Explicit memory for rejected distractors during visual search

, , , &
Pages 150-174 | Received 01 Jun 2005, Published online: 17 Feb 2007
 

Abstract

Although memory for the identities of examined items is not used to guide visual search, identity memory may be acquired during visual search. In all experiments reported here, search was occasionally terminated and a memory test was presented for the identity of a previously examined item. Participants demonstrated memory for the locations of the examined items by avoiding revisits to these items and memory performance for the items’ identities was above chance but lower than expected based on performance in intentional memory tests. Memory performance improved when the foil was not from the search set, suggesting that explicit identity memory is not bound to memory for location. Providing context information during test improved memory for the most recently examined item. Memory for the identities of previously examined items was best when the most recently examined item was tested, contextual information was provided, and location memory was not required.

Acknowledgments

This work was supported by grants from the National Institute of Health to MSP (R01 MH64505) and the Office of Naval Research to AFK and WRB. Parts of this research were presented at the 2005 Vision Sciences Society in Sarasota Florida.

Notes

1Particularly high miss rates in this paradigm may be attributed to the dynamic nature of the search display or the low probability of a target occurring. Because the item that was just examined would often be removed from the screen after the eyes moved to a new item, participants were often unable to reexamine an item just after it was examined. Therefore, if participants fixated the target without responding, they rarely had a second chance to view the target. This is unlike traditional search paradigms in which participants might fixate the target, move their eyes without recognizing it, and move their eyes back to the target location later during the trial. As noted by Peterson et al. (2001), refixations during a static search display were often directed toward the target after the eyes had fixated too briefly the first time. Another potential explanation might be the low incidence of target occurrence in this paradigm (only 25% of the nonprobe trials). This may have caused participants to adopt a stringent criterion for detecting the target.
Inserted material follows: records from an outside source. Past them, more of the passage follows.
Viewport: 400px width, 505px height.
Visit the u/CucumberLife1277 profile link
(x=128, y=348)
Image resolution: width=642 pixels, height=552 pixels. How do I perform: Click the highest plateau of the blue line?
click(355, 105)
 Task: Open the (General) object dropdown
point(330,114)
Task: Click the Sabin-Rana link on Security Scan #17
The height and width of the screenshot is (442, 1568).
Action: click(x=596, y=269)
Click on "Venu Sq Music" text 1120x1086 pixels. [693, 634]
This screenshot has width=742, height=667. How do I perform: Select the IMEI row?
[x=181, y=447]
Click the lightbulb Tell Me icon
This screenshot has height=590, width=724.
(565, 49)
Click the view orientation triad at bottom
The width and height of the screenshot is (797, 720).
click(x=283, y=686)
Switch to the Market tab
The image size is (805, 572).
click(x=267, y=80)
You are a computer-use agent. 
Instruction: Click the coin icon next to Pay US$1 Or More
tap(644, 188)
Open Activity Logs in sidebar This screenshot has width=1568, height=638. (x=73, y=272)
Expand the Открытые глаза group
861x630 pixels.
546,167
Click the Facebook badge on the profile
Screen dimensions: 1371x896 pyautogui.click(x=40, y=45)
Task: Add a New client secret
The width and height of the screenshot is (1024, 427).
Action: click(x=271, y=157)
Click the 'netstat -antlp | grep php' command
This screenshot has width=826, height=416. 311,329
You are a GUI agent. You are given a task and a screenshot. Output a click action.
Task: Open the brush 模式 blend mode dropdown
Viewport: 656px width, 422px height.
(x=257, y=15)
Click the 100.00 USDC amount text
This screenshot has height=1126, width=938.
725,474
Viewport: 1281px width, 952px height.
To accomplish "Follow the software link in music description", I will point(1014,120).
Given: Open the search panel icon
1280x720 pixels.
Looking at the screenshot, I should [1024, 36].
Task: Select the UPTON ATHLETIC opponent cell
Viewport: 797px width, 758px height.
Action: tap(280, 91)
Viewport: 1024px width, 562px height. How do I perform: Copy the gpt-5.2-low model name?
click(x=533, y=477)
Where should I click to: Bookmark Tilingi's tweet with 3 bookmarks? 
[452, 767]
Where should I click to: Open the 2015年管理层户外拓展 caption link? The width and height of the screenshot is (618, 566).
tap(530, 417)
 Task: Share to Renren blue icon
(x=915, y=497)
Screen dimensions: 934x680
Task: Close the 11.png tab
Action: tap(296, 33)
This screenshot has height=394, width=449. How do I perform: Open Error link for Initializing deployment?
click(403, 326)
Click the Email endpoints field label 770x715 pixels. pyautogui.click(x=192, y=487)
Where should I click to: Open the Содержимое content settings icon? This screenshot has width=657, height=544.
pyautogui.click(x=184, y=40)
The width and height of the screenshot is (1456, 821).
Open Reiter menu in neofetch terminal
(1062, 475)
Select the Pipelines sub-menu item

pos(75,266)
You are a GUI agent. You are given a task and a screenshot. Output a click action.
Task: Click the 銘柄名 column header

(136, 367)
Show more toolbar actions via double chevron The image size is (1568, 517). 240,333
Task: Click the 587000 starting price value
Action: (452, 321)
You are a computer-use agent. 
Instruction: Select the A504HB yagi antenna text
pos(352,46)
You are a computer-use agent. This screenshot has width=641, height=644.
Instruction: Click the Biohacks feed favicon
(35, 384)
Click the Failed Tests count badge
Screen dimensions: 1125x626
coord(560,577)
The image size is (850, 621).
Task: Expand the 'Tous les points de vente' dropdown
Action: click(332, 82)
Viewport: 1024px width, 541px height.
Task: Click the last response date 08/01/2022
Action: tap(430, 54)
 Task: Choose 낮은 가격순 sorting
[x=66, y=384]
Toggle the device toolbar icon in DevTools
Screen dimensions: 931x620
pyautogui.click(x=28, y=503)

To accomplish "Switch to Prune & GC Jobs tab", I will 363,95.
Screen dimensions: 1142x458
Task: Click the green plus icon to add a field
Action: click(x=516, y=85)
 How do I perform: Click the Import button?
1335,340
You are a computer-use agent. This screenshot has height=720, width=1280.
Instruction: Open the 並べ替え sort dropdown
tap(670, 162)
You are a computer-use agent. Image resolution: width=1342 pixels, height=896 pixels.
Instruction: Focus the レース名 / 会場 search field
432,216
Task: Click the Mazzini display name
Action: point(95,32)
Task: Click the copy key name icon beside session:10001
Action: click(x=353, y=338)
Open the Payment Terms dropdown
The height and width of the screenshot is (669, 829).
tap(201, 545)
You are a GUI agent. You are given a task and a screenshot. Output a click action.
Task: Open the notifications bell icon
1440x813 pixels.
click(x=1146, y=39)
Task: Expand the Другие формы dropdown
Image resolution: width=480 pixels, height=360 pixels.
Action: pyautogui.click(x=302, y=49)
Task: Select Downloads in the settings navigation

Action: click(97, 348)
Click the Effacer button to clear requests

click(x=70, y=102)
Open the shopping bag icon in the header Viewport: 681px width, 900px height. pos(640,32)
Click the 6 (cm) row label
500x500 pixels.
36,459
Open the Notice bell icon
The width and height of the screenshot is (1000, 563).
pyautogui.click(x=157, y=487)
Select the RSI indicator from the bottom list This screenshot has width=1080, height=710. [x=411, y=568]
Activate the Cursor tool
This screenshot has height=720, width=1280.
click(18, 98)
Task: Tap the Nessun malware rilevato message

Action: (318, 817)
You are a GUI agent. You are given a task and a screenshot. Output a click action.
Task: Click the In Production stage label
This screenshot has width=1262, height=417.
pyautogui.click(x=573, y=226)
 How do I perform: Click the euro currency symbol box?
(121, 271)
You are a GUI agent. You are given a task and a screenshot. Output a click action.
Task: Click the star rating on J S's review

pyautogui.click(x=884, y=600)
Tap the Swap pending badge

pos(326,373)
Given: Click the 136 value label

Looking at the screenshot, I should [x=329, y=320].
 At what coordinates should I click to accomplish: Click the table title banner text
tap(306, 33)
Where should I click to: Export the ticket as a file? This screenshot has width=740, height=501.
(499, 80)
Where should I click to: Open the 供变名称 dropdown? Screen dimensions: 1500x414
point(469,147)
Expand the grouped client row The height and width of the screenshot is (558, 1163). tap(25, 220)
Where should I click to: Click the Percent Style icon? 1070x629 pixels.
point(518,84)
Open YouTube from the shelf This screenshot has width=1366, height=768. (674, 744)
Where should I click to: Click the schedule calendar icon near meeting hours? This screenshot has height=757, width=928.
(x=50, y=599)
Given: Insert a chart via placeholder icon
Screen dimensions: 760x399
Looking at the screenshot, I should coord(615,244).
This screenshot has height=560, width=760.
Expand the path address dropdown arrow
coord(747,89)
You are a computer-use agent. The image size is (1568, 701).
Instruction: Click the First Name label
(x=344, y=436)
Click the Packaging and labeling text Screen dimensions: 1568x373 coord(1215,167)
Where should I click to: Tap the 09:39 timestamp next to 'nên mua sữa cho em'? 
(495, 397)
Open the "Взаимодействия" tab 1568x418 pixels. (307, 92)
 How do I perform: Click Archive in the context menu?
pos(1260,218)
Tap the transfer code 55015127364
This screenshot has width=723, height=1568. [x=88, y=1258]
2Williams et al. (2005) used a different type of search task than was used in the experiments reported here. Instead of asking participants to search for the presence of a target, they were asked to report how many targets were present (0, 1, 2, or 3). The search target was different than that given in the experiments reported here; participants were told to search for a specific object of a specific category (e.g., “yellow phone”). Furthermore, distractors could be from the same specific category as the target (e.g., green phones). Any of these differences could have lead to better performance on the LTM test than would have been found using a search task like what was used in the experiments reported here.

3The number of objects’ worth of information stored in memory during visual search was calculated similarly to how it was calculated in Irwin and Zelinsky (2002). We corrected for guessing (Busey & Loftus, Citation1994) by applying the formula p = (x – g)/(1 – g), where x is the percentage correct averaged across all lags, g is the probability of guessing (g = 1/n, were n equals the number of objects examined prior to the memory test, six in Experiment 1 and five in Experiments 2a, b, and c), and p is the percentage correct after correcting for guessing. P was then multiplied by the total number of objects examined (n) for an estimate of the number of objects remembered during visual search (Sperling, Citation1960).